* [RAW RECORDS]
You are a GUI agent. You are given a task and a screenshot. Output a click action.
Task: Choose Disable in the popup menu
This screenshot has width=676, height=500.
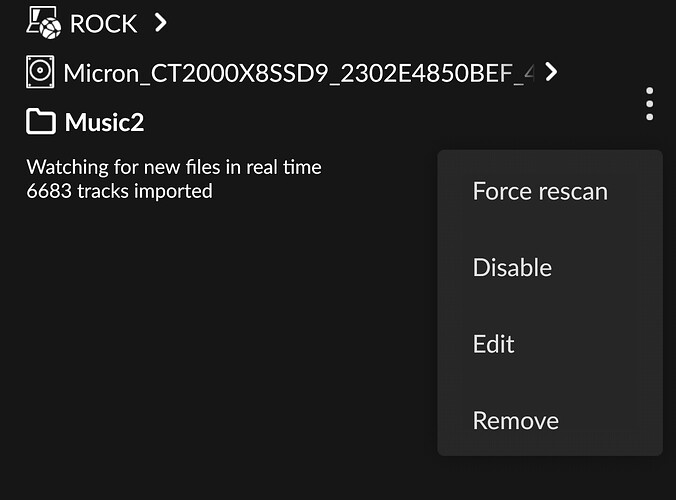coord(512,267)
---
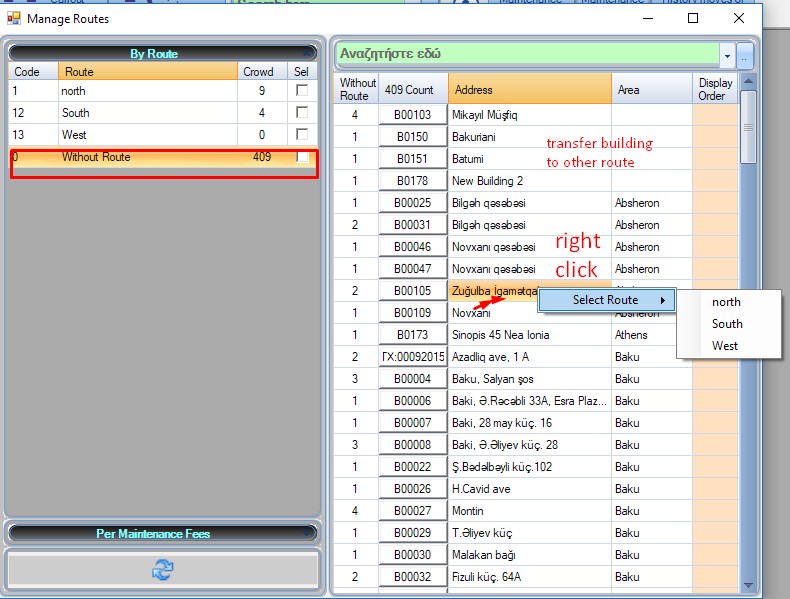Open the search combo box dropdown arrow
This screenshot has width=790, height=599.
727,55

* [WHAT THE TASK REQUIRES] Which lines in the records above contain the string "width"? Copy each of those lines in full.

* [EXERCISE RESPONSE]
This screenshot has width=676, height=500.
This screenshot has width=790, height=599.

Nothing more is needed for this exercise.